I make no secret that my enthusiasm for genetic manipulation is only in very specific pursuit areas. I have also openly acknowledged that N.P.R. treatments are often hopelessly superficial to the point of making commentary unacceptable. That having been said, I'd like to make the following points anyway:
1. The response the "scientists" who were asked about their impression of their own work was that they don't feel omnipotent but see themselves as "engineers".
2. The "scientists" don't seem to care about the awesome responsibility of keeping under-wraps a sweet-smelling E. coli strain. A huge implicit reason mammals come equiped with sniffers is to undo and avoid the presence of bacterial strains... what now?

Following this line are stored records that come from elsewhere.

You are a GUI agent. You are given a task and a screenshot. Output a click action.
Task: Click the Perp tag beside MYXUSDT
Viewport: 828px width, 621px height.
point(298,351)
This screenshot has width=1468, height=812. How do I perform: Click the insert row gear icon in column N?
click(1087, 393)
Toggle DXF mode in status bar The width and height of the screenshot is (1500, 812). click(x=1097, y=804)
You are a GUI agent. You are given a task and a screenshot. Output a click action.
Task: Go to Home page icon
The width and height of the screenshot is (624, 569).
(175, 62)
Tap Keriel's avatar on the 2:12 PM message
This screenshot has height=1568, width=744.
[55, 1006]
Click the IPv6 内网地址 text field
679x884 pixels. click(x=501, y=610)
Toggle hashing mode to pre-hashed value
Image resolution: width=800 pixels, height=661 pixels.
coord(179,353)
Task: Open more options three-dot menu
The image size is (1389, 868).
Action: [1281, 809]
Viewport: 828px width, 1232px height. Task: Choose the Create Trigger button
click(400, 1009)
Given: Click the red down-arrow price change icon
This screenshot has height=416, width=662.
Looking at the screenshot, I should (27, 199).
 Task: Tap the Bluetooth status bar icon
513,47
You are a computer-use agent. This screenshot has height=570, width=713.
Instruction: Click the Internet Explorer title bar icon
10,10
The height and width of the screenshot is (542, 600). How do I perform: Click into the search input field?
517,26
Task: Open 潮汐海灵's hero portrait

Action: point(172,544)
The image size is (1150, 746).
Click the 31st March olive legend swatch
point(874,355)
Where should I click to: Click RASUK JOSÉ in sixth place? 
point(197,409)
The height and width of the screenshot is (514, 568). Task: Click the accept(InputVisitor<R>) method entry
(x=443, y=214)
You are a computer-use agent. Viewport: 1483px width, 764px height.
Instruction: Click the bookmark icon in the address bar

3. Manipulation for the sake of manipulation or cleverness is (continues to be) a pretty hateful stroke in the face of a dividing line that is keeping patients away from stem-cell research. Is anybody even watching the $#%%%# movie? These flippant tasks make those concerned about scientific morality and ethics circle their wagons.
In short, after all the pointlessly glowing bunnies and the pointless articles attempting to justify the existence of glowing bunnies, and the reality that all these high-profile hijinks are using what essentially constitutes ancient methodologies (in the molecular scheme of things) by the point of these gimmicky actions (and thus are pointlessly pointless in terms of anything but the ramifications of what could come if the experimental organisms aren't kept under lock and key), nothing has changed. I hope somebody got a masters project out of the stale methodology recap., but I'm not impressed. Should I be?